Ma se non si fa niente qualcuno potrebbe pensare che si è come il “malato immaginario”: tutto ciò di cui lui si lamenta non esiste; oppure si spera che, pur fingendo, siano sempre gli altri a venire in nostro aiuto come filantropi, senza scopo di lucro. Perché, allora, se l’Isola accusa sofferenza (così mi pare di aver letto) non si comincia a trovare una qualche soluzione?
Uno degli “accidenti”: negli ultimi tempi si stanno verificando numerosi crolli di pareti lungo la costa. Essi si sono sempre verificati ma, a quanto pare, sono divenuti, forse, più frequenti e numerosi rispetto al passato. Due sono le considerazioni: o gli antichi non ne hanno fatto menzione, ritendo, forse, che fosse una cosa di poco conto (fiumi straripanti, senza argini, e pareti crollanti erano all’ordine del giorno) oppure oggi ci sono altre cause che “stimolano” le pareti a scendere a mare… più frequentemente. Se si è fatalisti si dirà: così è se vi pare. Chi, però, cerca altre cause deve, per forza di cose, rapportarsi al passato quando non solo le parracine erano ben tenute ma soprattutto la costa era meno sbattuta dalle onde: pochi natanti e soprattutto senza motore.
Innanzitutto, secondo me, la nostalgia non va confusa con il ricordo. La prima vorrebbe che si ritornasse al passato così com’era, il secondo è la base da cui ripartire, se si vuole.

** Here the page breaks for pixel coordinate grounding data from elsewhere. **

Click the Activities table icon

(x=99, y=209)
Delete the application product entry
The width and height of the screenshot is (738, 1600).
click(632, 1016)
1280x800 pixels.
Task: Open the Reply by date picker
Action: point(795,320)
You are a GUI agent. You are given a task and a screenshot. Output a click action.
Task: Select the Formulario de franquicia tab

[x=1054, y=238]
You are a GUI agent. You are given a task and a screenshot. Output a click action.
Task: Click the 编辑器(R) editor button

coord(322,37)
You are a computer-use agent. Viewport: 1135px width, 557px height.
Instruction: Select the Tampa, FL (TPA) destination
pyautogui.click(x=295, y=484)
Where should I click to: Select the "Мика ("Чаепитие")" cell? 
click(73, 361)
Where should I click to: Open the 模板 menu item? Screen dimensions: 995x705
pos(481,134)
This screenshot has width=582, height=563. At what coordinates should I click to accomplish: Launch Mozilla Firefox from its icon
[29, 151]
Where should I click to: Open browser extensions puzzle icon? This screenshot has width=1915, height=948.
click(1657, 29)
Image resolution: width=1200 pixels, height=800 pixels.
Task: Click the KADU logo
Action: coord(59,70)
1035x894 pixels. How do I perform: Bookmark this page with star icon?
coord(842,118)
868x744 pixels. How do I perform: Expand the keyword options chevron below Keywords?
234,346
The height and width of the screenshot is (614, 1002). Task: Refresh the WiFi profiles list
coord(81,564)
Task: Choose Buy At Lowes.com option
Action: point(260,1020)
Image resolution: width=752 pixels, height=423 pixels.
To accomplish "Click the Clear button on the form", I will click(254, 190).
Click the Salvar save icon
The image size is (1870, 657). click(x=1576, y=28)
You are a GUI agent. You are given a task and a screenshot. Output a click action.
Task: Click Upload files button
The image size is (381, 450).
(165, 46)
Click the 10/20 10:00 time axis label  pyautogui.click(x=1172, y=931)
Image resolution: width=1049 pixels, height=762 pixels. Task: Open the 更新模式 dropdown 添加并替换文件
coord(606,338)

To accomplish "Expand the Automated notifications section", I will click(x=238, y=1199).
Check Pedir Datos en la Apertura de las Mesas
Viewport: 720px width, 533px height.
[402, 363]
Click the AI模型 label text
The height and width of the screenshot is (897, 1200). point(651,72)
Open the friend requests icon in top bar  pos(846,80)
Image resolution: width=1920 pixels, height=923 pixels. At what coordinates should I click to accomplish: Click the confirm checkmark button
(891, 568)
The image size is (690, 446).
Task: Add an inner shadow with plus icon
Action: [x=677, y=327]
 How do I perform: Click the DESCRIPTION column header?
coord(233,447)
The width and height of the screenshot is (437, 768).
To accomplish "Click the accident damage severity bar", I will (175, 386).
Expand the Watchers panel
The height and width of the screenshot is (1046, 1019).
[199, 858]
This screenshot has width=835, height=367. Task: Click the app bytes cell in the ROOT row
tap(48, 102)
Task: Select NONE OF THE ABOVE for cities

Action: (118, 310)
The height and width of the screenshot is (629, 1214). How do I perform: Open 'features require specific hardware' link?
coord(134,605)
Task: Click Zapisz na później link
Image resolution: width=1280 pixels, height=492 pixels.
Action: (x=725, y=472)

Qualcuno vorrebbe forse ritornare a vivere come una volta tra fango, sporcizia ed altro di cui ho tante volte parlato? Ma nello stesso tempo vogliamo ancora sopportare lo scempio che si sta consumando? Bisogna trovare una giusta soluzione.
Ma l’aggettivo “giusta” che cosa vorrà mai dire? Come tutti gli aggettivi che oggi si usano e di cui, spesso, si abusa, esso vuol dire tutto e non vuol dire niente. Giusta per chi? E quale sarebbe? Per me ogni soluzione va trovata affrontando il problema insieme, valutando i pro e i contro ma soprattutto concretamente.